Four hours turned out to be about right.
I was getting pretty discouraged as the hours went by, not being able to
judge how far it was really going to be, since hiking and driving are nowhere
near the same time frame, and besides it had been many years ago since I had
even driven it. For all I knew it
might really take me 6 or 8 hours, and my back was totally killing me by then.
But suddenly, and rather abruptly, I looked up and I just knew it… the
Cathedral Arch was right ahead, even though I was seeing it from the edge and it
was quite unrecognizable at that angle. That
perked me up, and I even forgot about my aching back for a while. The
opening became visible, the road curved around, I crossed the stream for the 62nd
time – and the road ended! Well,
that was weird, I thought. I had
clearly remembered camping, all those years ago, right across the valley from
the Angel Arch which was still a half mile upstream, not the Cathedral Arch.
But the tracks dead-ended with great finality right there, at a very
pleasant wooded area nearby that made a great camping spot.
I had just noticed those trees… huge, tall pines like you would find in
the rainy northwest states… hardly typical for a canyon bottom.
For some reason that little area must have its own microclimate that
allows them to grow. I thought wow,
this should be National Forest land, not just BLM land.
No sooner than I had thought that, when a tiny sign appeared by the trail
that said, “Welcome to your National Forest”!
And it actually was – the boundary of the San Juan
was right there at the road’s end. I
finally took off my backpack, took some pictures, then headed on up a narrow
foot path that kept disappearing, to the Angel Arch.

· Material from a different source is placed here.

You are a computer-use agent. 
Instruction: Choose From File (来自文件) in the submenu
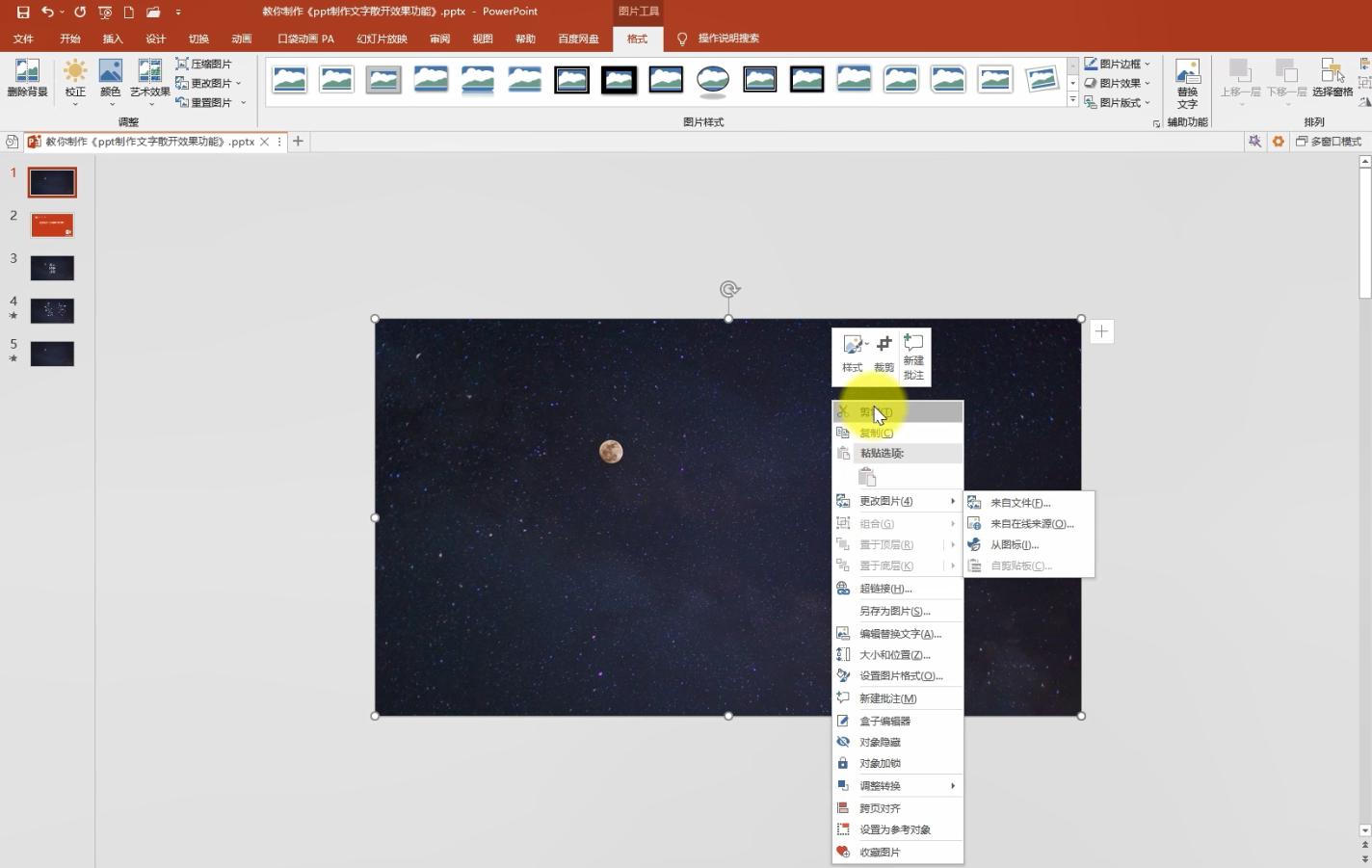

Cathedral Arch in the afternoon:
It was totally obvious there had never been a road
of any kind to the Angel Arch! I
don’t know why I thought there was. There
was nothing but an incredibly rocky stream full of boulders the size of old
Volkswagens that nothing on earth could have
driven over. It made me remember
what Mark Twain had said about travellers: a
great traveller sees many things he’ll never remember, and remembers many
things he never saw.
I got my pictures!
I stayed in front of the Angel Arch until the shadows started to creep up
the side of it, as the sun fell behind the cliff walls.
You’d think that more or less one out of four arches would face the
setting sun in the west, but it’s really a rare thing… even if an arch does
face west, most have canyon or cliff walls nearby, or even trees, that block the
sun in the afternoon long before it starts to set.
So a great arch glowing gold in the evening light is a rare treasure, and
the slanting light of sunset hours is always more beautiful than the harsh
shadowless vertical light of mid-day. I
took a lot of pictures, and got much closer to the great span than I had the
previous time, up to where I easily got sky beneath the curving rock.
I must have spent an hour there – after all, it’s one of my favorite
places on earth, one of the most majestic of all of Nature’s creations.
I took picture after picture… everywhere I stepped seemed an even more
picturesque spot, and the light just got better and better as the sun sank.
But finally I had to go; I knew the Cathedral Arch, back down the trail,
was also losing light, though it would hold it a little bit longer, with no
canyon walls at all in front of it. As
I turned to leave, suddenly some words hit me – “Bye-bye, my beautiful Angel
– I’ll never see you again.” I've
never gotten kind of sad over a rock, no matter how magnificent.
Well, okay, I did when I heard the Wall Arch had fallen, but that was
like a death in the family. Many a
time I’ve left a beautiful arch or natural bridge, after a long hike or a hard
drive, and have said, “Good-bye, I hope I see you again.”
But this time, I knew it was final… I’m getting older, the hike was
not fun at all, you can’t drive to it any more, and even though I’m willing to
make an equally hard hike any time again for a great natural span, I’d rather
put forth that effort going to one I’ve never seen yet rather than back to one
I’ve visited twice. But still it
was sad, leaving a friend for the last time.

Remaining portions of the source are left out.